Here is Reuters "reporting" deliberately misleading news, once again:
NATO, the United States and the Taliban are gearing up for a major spring offensive when the snows melt in a few months after the bloodiest year since the strict Islamists were toppled in 2001. More than 4,000 people died in fighting last year.
That's the end paragraph to a little story about a successful strike on Taliban forces.

That paragraph, or one very much like it, I have often seen appended to stories out of Afghanistan from Reuters, as they try to give some context.

That paragraph usually ended with the very important qualifier about those 4,000 who "died": "most of them Taliban militants."

That's kind of important, isn't it?

But in this case, that qualifer is suddenly missing.

Now they are just identified as generic "people."

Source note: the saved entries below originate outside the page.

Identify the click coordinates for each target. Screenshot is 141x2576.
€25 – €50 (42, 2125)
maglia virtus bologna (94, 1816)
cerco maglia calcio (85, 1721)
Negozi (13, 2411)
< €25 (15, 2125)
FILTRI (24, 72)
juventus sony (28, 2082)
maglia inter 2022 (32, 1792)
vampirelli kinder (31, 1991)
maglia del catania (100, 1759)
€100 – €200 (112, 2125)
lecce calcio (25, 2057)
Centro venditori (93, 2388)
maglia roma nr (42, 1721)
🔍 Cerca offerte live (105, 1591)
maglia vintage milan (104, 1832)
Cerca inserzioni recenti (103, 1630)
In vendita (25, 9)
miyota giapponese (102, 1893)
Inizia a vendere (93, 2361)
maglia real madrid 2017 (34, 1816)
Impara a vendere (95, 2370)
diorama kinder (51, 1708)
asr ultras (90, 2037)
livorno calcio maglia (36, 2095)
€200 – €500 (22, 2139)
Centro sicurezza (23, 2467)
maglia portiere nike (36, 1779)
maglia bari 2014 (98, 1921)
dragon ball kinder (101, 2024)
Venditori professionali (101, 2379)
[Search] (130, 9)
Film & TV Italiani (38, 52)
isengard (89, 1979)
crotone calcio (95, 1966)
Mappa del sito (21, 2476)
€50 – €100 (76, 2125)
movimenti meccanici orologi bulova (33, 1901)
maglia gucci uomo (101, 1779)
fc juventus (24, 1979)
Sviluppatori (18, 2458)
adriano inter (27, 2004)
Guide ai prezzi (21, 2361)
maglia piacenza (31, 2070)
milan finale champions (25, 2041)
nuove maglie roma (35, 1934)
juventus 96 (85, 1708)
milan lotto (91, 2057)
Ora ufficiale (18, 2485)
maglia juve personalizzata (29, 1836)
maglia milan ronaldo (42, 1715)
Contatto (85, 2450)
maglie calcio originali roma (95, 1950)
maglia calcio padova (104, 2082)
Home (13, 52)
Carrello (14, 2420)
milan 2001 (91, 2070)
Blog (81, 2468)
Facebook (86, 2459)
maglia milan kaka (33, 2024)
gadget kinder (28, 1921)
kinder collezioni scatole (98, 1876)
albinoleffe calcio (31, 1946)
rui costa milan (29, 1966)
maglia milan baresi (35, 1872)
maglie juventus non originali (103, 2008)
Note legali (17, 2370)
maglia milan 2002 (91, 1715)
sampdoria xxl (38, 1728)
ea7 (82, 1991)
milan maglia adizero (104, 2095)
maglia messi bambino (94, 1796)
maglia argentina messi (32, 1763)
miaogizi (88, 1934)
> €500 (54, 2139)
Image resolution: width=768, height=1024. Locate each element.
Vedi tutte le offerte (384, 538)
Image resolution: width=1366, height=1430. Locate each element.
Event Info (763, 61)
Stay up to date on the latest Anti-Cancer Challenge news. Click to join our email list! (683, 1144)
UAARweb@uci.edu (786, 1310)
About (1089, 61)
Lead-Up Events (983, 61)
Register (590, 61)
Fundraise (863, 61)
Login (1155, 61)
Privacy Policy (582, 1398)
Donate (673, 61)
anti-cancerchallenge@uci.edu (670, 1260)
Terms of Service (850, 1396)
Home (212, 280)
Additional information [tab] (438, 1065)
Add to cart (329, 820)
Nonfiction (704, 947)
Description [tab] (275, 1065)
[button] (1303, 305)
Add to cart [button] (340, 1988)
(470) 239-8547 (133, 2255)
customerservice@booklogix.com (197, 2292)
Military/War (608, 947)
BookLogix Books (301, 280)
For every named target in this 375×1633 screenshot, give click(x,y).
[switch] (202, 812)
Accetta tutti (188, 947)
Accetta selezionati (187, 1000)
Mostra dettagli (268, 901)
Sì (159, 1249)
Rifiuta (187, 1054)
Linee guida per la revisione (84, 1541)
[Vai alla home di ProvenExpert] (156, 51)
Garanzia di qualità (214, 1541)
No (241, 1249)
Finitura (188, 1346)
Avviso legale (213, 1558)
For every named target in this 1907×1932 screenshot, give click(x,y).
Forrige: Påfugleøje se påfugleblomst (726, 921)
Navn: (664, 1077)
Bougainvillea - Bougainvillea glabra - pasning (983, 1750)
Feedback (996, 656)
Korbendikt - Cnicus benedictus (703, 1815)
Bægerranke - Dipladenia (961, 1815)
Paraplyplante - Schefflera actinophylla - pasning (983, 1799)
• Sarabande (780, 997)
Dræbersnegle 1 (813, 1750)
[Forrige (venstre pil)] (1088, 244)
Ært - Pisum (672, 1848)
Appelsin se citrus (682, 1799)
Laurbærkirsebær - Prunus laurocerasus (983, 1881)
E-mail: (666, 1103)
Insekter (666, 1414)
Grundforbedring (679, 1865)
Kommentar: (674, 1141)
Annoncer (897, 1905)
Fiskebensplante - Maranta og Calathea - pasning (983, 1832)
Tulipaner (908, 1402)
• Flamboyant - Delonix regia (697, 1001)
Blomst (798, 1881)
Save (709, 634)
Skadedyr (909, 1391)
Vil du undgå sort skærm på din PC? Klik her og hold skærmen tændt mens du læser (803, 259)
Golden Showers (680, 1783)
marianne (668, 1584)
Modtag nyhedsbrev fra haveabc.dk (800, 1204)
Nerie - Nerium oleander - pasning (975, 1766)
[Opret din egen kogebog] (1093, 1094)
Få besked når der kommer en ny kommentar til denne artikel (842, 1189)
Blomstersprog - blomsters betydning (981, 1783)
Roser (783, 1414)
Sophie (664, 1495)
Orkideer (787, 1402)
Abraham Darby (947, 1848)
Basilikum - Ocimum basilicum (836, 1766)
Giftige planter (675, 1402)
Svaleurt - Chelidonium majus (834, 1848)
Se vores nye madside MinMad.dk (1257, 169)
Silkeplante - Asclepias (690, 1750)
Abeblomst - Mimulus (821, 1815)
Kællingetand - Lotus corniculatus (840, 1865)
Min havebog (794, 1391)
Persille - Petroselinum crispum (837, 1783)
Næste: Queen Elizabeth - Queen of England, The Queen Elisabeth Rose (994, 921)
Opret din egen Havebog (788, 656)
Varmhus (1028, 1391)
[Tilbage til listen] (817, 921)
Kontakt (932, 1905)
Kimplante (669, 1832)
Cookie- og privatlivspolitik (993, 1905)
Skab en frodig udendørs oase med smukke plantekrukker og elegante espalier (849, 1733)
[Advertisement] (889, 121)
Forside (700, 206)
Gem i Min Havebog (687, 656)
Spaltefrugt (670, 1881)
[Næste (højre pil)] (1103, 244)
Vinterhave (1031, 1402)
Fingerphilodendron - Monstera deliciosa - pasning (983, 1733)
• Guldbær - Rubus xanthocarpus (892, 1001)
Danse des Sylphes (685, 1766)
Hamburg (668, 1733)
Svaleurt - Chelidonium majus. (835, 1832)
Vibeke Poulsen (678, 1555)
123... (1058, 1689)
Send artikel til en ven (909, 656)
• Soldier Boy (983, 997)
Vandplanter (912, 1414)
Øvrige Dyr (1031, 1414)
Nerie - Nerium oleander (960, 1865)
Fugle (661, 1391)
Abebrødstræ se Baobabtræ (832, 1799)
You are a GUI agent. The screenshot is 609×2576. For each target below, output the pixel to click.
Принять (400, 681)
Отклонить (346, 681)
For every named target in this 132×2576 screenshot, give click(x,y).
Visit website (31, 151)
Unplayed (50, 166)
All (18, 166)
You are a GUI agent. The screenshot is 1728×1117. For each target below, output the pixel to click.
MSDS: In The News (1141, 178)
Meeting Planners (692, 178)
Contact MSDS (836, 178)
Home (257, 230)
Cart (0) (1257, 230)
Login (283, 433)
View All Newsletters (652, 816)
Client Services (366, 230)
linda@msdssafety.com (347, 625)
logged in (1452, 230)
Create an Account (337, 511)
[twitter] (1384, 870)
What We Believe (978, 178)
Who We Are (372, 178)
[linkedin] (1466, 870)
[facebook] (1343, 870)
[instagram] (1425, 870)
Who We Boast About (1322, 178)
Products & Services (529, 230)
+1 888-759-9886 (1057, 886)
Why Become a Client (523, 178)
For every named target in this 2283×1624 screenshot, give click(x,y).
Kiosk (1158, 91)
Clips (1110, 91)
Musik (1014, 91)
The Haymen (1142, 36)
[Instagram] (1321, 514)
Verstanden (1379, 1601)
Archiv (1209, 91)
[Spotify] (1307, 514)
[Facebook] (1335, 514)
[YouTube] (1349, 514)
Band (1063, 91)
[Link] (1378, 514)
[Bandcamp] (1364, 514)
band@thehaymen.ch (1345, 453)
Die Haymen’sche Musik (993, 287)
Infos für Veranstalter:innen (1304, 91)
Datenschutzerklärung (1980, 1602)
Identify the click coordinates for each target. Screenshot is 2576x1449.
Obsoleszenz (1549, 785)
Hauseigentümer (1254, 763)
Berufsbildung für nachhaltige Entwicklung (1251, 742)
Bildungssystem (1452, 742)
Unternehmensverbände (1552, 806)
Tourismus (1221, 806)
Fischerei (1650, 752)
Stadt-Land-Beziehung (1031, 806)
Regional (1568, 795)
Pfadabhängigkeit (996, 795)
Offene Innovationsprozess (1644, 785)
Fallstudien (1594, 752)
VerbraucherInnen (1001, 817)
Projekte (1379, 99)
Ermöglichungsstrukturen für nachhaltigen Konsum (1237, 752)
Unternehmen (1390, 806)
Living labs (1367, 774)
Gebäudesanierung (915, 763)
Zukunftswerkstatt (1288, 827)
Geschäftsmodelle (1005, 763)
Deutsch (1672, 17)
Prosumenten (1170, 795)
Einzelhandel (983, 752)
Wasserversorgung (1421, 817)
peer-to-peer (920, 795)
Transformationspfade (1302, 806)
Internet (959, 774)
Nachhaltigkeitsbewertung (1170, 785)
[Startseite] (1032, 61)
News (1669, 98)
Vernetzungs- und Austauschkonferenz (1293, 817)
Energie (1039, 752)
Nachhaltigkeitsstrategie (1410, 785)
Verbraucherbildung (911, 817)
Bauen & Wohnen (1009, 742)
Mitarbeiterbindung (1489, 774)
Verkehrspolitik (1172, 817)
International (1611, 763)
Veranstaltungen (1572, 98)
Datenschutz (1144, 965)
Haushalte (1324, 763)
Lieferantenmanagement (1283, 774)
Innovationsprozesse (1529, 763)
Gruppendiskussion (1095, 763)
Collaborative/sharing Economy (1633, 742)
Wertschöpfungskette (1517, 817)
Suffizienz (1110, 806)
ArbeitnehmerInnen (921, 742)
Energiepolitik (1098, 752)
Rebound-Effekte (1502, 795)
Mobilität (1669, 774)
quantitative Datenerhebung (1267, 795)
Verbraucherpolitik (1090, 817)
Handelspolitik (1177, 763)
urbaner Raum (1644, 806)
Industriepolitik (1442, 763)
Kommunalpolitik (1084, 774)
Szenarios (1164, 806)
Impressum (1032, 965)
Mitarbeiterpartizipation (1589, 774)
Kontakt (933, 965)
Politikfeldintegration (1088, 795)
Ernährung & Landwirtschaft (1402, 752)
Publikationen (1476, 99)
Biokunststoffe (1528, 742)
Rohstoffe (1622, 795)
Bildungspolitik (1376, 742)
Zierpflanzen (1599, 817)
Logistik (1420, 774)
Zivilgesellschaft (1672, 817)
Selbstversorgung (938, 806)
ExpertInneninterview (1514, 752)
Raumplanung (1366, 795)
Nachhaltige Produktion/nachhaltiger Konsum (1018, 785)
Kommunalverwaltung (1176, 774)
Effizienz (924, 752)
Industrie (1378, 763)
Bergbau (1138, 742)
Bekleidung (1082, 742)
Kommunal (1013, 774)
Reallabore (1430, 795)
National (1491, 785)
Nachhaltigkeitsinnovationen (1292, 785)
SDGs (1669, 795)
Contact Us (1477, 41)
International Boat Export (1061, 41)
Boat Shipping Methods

The impression is one of civilians being killed willy nilly; a scene of escalating violence and defeat, in the bloodiest year!

What it really is, however, is the best year for NATO forces and the worst year for the Taliban.

You wouldn't know any of that from the way Reuters egregiously misreported this important information, though, would you? They can't take sides like that, is it? Putting a positive face on the war is just unthinkable.

Curious.

I mean, it's not like it's their job to report the NEWS, and all it takes is cutting and pasting a stock paragraph! What, the editor was rushed? Didn't understand the big shift in connotation from leaving out that qualifier? Didn't have any curiosity about the meaning of that paragraph? Didn't wonder who comprised that 4,000 who died? Is this an editor or a monkey?

Those excuses shouldn't even defend a high-school newspaper, let alone what is supposed to be professional news product.

Or is it deliberate propaganda?

Which is it?

Is Reuters incompetent, or an active enemy? Those are the only two choices, proven again and again.